_What you will do:_ Word for word, repeat each entry that follows.

-- Extracted records follows --

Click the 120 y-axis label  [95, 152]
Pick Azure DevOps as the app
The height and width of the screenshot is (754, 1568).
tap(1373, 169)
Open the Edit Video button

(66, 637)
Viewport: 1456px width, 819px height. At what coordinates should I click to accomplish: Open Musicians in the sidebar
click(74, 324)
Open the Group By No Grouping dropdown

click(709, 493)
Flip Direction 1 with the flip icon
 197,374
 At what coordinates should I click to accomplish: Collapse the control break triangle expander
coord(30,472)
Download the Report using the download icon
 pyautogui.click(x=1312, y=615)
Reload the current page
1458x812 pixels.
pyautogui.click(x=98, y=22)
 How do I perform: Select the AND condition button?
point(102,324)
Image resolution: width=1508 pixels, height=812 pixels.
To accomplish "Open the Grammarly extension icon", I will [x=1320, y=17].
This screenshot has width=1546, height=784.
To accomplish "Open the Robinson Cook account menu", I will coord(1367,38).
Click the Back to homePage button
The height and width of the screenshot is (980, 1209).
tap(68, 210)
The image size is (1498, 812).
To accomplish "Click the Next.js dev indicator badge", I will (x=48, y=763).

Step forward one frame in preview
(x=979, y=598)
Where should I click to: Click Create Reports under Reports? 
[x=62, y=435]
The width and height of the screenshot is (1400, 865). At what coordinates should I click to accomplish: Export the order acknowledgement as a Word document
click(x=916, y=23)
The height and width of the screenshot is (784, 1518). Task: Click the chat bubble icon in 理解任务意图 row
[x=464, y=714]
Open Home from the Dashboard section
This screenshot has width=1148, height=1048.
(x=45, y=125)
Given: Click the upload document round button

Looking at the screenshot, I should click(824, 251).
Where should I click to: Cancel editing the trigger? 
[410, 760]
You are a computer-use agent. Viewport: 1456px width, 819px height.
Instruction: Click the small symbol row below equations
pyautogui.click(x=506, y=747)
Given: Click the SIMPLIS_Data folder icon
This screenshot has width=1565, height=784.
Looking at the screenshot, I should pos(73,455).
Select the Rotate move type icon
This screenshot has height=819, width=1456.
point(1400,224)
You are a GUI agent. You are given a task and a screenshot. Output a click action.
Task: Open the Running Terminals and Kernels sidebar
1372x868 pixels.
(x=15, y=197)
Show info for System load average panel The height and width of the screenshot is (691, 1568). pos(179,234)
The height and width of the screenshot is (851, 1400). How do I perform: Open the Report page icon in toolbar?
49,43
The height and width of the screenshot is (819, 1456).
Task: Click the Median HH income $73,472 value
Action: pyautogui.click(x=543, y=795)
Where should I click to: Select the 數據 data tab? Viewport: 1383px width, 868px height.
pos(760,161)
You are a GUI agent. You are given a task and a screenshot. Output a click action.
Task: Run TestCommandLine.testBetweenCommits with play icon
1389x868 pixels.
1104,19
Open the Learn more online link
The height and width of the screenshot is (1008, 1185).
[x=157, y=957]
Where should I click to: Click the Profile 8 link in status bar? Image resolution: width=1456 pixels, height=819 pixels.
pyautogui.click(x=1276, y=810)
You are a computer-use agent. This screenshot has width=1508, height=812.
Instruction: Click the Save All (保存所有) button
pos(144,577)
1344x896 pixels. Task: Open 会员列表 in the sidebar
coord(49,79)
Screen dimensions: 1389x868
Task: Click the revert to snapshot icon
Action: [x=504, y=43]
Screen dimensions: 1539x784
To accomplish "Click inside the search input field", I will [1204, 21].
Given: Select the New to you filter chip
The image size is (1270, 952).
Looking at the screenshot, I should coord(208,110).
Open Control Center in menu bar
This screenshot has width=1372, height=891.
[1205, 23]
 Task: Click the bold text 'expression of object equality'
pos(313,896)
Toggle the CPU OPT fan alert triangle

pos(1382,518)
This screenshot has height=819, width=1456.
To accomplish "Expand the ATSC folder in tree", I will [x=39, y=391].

-- Extracted records concluded --

_Answer space:_
Click the 120 y-axis label  [95, 152]
Pick Azure DevOps as the app
The height and width of the screenshot is (754, 1568).
tap(1373, 169)
Open the Edit Video button

(66, 637)
Viewport: 1456px width, 819px height. At what coordinates should I click to accomplish: Open Musicians in the sidebar
click(74, 324)
Open the Group By No Grouping dropdown

click(709, 493)
Flip Direction 1 with the flip icon
 197,374
 At what coordinates should I click to accomplish: Collapse the control break triangle expander
coord(30,472)
Download the Report using the download icon
 pyautogui.click(x=1312, y=615)
Reload the current page
1458x812 pixels.
pyautogui.click(x=98, y=22)
 How do I perform: Select the AND condition button?
point(102,324)
Image resolution: width=1508 pixels, height=812 pixels.
To accomplish "Open the Grammarly extension icon", I will [x=1320, y=17].
This screenshot has width=1546, height=784.
To accomplish "Open the Robinson Cook account menu", I will coord(1367,38).
Click the Back to homePage button
The height and width of the screenshot is (980, 1209).
tap(68, 210)
The image size is (1498, 812).
To accomplish "Click the Next.js dev indicator badge", I will (x=48, y=763).

Step forward one frame in preview
(x=979, y=598)
Where should I click to: Click Create Reports under Reports? 
[x=62, y=435]
The width and height of the screenshot is (1400, 865). At what coordinates should I click to accomplish: Export the order acknowledgement as a Word document
click(x=916, y=23)
The height and width of the screenshot is (784, 1518). Task: Click the chat bubble icon in 理解任务意图 row
[x=464, y=714]
Open Home from the Dashboard section
This screenshot has width=1148, height=1048.
(x=45, y=125)
Given: Click the upload document round button

Looking at the screenshot, I should click(824, 251).
Where should I click to: Cancel editing the trigger? 
[410, 760]
You are a computer-use agent. Viewport: 1456px width, 819px height.
Instruction: Click the small symbol row below equations
pyautogui.click(x=506, y=747)
Given: Click the SIMPLIS_Data folder icon
This screenshot has width=1565, height=784.
Looking at the screenshot, I should pos(73,455).
Select the Rotate move type icon
This screenshot has height=819, width=1456.
point(1400,224)
You are a GUI agent. You are given a task and a screenshot. Output a click action.
Task: Open the Running Terminals and Kernels sidebar
1372x868 pixels.
(x=15, y=197)
Show info for System load average panel The height and width of the screenshot is (691, 1568). pos(179,234)
The height and width of the screenshot is (851, 1400). How do I perform: Open the Report page icon in toolbar?
49,43
The height and width of the screenshot is (819, 1456).
Task: Click the Median HH income $73,472 value
Action: pyautogui.click(x=543, y=795)
Where should I click to: Select the 數據 data tab? Viewport: 1383px width, 868px height.
pos(760,161)
You are a GUI agent. You are given a task and a screenshot. Output a click action.
Task: Run TestCommandLine.testBetweenCommits with play icon
1389x868 pixels.
1104,19
Open the Learn more online link
The height and width of the screenshot is (1008, 1185).
[x=157, y=957]
Where should I click to: Click the Profile 8 link in status bar? Image resolution: width=1456 pixels, height=819 pixels.
pyautogui.click(x=1276, y=810)
You are a computer-use agent. This screenshot has width=1508, height=812.
Instruction: Click the Save All (保存所有) button
pos(144,577)
1344x896 pixels. Task: Open 会员列表 in the sidebar
coord(49,79)
Screen dimensions: 1389x868
Task: Click the revert to snapshot icon
Action: [x=504, y=43]
Screen dimensions: 1539x784
To accomplish "Click inside the search input field", I will [1204, 21].
Given: Select the New to you filter chip
The image size is (1270, 952).
Looking at the screenshot, I should coord(208,110).
Open Control Center in menu bar
This screenshot has width=1372, height=891.
[1205, 23]
 Task: Click the bold text 'expression of object equality'
pos(313,896)
Toggle the CPU OPT fan alert triangle

pos(1382,518)
This screenshot has height=819, width=1456.
To accomplish "Expand the ATSC folder in tree", I will [x=39, y=391].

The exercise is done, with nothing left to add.